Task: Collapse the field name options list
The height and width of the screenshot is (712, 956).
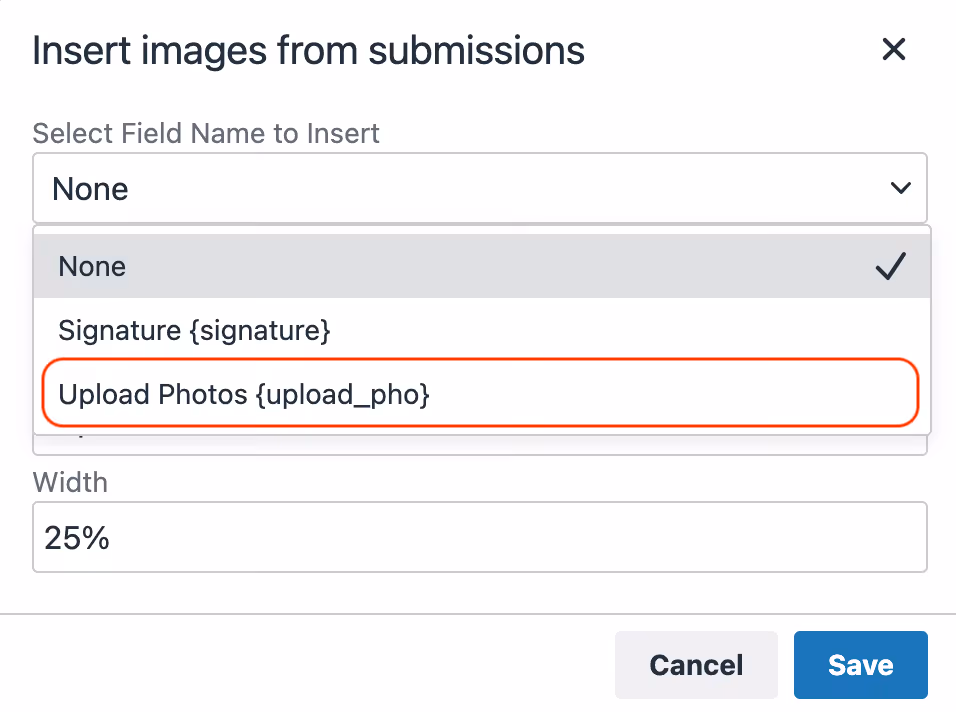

——

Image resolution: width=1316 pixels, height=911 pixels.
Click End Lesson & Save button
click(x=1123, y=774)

——

# Action item
For the word "height", please count the lines in the data where it appears and respond with the number only.

# Result of this exercise
2